Il Ftse Mib ha chiuso la seduta a 24.113 punti, registrando un -0,03%.
Il bilancio settimanale è pari a un +5%.
Tramonta l’ipotesi della forchetta ribassista e i prezzi si riportano nei pressi dell’importantissima area di resistenza intorno a 24.550 punti.
Area di resistenza che corrisponde al ritracciamento del 38,2% dell’intero vettore ribassista A-B sviluppatosi dal massimo di maggio 2007 (44.364 punti) al minimo di marzo 2009 (12.332 punti).
Livello grafico che ha respinto i tentativi di allungo nel 2009, nel 2015, nel 2018 e nel 2020 (con falsa rottura).
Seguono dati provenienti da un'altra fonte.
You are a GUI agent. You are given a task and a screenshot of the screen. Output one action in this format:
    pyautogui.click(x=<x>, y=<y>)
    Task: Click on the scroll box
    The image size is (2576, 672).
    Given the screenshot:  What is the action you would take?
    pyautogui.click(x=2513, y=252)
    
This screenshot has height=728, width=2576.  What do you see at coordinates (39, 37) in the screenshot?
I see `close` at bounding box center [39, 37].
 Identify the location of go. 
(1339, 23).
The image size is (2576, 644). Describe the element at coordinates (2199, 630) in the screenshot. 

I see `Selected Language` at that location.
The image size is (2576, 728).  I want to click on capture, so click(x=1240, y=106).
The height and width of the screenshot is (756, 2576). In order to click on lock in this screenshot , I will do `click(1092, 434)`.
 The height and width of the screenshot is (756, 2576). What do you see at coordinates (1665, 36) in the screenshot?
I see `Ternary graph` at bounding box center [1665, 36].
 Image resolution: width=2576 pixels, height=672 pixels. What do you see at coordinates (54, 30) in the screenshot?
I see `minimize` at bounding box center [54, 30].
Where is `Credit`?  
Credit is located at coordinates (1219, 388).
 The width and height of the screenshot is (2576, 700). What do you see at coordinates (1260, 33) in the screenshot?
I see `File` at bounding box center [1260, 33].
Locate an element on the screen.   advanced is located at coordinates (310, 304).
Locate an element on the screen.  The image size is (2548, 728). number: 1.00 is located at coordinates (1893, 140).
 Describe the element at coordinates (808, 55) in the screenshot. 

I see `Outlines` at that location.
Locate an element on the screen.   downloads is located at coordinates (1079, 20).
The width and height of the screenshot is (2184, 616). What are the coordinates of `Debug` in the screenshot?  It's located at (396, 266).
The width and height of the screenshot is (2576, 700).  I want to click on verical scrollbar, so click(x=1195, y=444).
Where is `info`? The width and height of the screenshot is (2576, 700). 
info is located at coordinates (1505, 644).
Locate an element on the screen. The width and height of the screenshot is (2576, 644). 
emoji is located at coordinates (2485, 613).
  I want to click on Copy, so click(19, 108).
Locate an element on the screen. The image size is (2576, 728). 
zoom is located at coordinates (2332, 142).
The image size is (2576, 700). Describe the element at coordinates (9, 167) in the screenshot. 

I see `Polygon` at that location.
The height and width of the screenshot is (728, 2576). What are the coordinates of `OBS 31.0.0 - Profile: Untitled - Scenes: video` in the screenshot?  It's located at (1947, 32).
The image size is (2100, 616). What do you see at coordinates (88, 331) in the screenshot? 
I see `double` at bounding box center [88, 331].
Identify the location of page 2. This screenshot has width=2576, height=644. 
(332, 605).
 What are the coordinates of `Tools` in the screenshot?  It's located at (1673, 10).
Il grafico rappresenta fedelmente il declino economico e la successiva stagnazione economica pluriennale in cui siamo intrappolati, a dimostrazione che nel lungo termine i listini azionari tendono a rappresentare fedelmente il PIL del rispettivo Paese (ovviamente, specie per la borsa americana che è la più manipolata al mondo, vi sono fasi di prolungato scollamento tra finanza ed economia, che però finiscono col ritorno alla realtà).
Se è vero che l’attuale assenza di segnali ribassisti ci impone di non escludere il superamento di tale area, è bene tener presente l’importanza di questo livello grafico in uno scenario in cui si è scontata qualsiasi prospettiva positiva (forte ripresa, piani di aiuti, Draghi, fine pandemia, ecc.) snobbando il contesto (crisi economica, chiusure, disoccupazione, ecc.).
In tale situazione è bene non sottovalutare la comparsa di segnali di inversione.
L’eventuale aumento della volatilità, allargamento dello spread e indebolimento del settore bancario (nell’ultima settimana meno performante rispetto al Ftse Mib) sono elementi che andrebbero letti come allerta.